Tip 2: Progressive Response Strategy (Paid Tier)
I mentioned Cloudflare’s officially recommended three-tier protection earlier. While the free tier only allows 1 rule, paid tier users can try this strategy:
Tier 1 (Loose):
- Threshold: Higher (like 30/minute)
- Action: JS Challenge (almost imperceptible)
Tier 2 (Medium):
- Threshold: Medium (like 50/10 minutes)
- Action: Managed Challenge (might need verification)
Tier 3 (Strict):
- Threshold: Lower (like 100/hour)
- Action: Block 24 hours
This gives real users more chances while ramping up punishment for persistent attackers.
Tip 3: Region-Specific Protection
If your business is mainly in China, you could set stricter limits for overseas traffic.
Add geo-location condition in Expression:
(ip.geoip.country ne "CN") and (http.request.uri.path eq "/api/login")This only applies strict limits to non-China IPs, domestic users unaffected.
Note that some legitimate users might use VPNs and get treated as overseas traffic. So still recommend using Challenge instead of direct Block.
Final Thoughts
After all this, the core message is simple: Configuring rate limiting really isn’t hard - the key is doing it in advance, not waiting until you get attacked.

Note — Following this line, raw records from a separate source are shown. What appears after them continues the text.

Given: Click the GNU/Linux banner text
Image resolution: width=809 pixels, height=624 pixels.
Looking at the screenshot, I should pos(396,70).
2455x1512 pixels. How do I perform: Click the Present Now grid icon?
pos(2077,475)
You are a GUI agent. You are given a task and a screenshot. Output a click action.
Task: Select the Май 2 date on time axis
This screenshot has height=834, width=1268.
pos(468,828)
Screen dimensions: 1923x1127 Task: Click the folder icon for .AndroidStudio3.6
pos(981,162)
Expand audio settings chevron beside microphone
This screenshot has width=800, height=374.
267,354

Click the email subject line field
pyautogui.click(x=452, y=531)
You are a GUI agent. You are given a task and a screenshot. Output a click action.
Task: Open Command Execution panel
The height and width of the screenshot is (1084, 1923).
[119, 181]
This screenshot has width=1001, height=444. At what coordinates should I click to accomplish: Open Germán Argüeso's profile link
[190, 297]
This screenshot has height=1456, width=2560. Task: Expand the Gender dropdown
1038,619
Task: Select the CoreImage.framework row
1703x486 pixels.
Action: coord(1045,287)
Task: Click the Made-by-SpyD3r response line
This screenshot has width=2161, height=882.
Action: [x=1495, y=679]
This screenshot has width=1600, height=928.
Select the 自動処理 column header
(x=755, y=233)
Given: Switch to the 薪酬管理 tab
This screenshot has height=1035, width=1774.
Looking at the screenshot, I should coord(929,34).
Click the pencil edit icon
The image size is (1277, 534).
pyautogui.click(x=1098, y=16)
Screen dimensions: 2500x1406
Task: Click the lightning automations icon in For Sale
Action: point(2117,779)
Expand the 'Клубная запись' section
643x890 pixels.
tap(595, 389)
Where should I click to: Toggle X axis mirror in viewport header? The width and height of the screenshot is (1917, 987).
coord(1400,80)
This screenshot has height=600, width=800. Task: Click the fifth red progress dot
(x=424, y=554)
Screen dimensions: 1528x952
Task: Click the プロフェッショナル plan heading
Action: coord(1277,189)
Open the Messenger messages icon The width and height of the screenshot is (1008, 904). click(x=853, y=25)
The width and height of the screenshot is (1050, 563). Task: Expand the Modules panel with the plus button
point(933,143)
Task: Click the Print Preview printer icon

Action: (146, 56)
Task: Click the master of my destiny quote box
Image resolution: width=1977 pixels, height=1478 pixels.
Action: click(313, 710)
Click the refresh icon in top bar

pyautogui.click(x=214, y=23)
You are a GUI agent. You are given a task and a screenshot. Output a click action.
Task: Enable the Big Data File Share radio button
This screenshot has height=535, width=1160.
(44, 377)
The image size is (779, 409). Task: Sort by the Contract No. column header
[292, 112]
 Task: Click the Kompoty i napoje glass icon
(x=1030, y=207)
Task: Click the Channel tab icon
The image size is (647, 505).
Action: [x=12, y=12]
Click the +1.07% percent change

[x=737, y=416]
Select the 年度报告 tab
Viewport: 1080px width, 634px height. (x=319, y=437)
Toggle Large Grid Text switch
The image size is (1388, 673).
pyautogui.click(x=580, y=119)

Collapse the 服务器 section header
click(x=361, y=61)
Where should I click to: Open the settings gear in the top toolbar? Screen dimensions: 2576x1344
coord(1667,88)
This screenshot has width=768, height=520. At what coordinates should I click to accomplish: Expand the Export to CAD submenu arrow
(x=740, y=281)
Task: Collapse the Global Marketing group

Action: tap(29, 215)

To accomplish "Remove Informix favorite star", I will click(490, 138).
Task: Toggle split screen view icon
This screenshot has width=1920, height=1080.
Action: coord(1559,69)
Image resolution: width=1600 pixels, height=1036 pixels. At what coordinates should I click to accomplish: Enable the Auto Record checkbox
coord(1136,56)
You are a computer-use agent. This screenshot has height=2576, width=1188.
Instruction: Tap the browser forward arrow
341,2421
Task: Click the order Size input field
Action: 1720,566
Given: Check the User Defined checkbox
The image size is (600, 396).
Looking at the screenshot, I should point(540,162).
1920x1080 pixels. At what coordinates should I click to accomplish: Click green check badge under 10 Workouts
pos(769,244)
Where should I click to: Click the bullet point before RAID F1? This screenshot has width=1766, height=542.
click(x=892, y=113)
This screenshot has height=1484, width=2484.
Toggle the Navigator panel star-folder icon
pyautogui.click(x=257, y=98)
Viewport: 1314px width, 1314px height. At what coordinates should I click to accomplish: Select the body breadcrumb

I’ve seen too many friends who only start researching protection after getting woken up at night by alerts. That panicked scrambling feeling is awful. But if you spend 5 minutes setting up rules in advance, you can sleep much better.
My action recommendations for you:
Go configure a rule right now, even if your site has never been attacked. Prevention is better than scrambling at the last minute.
Start with the login endpoint. If you only have 1 free rule quota, use it on your login or registration endpoint. That’s the most attack-prone and most protection-worthy place.
Test after configuring. Use curl or rapid browser refreshing to confirm the rule triggers. Then check Security Events to see blocking logs and ensure everything’s working.
Regular check-ins. Set a reminder to review Security Analytics monthly and adjust thresholds based on actual conditions.
One last reminder: Remember to configure your server firewall to only allow Cloudflare IPs, otherwise attackers can bypass Cloudflare and hit your origin directly, rendering all your rules useless.
If you run into issues during configuration, check Cloudflare’s official documentation or ask in their community forums. Most problems have been encountered before and have solutions.
Hope this article helps you successfully configure rate limiting and keep your site safe from CC attacks.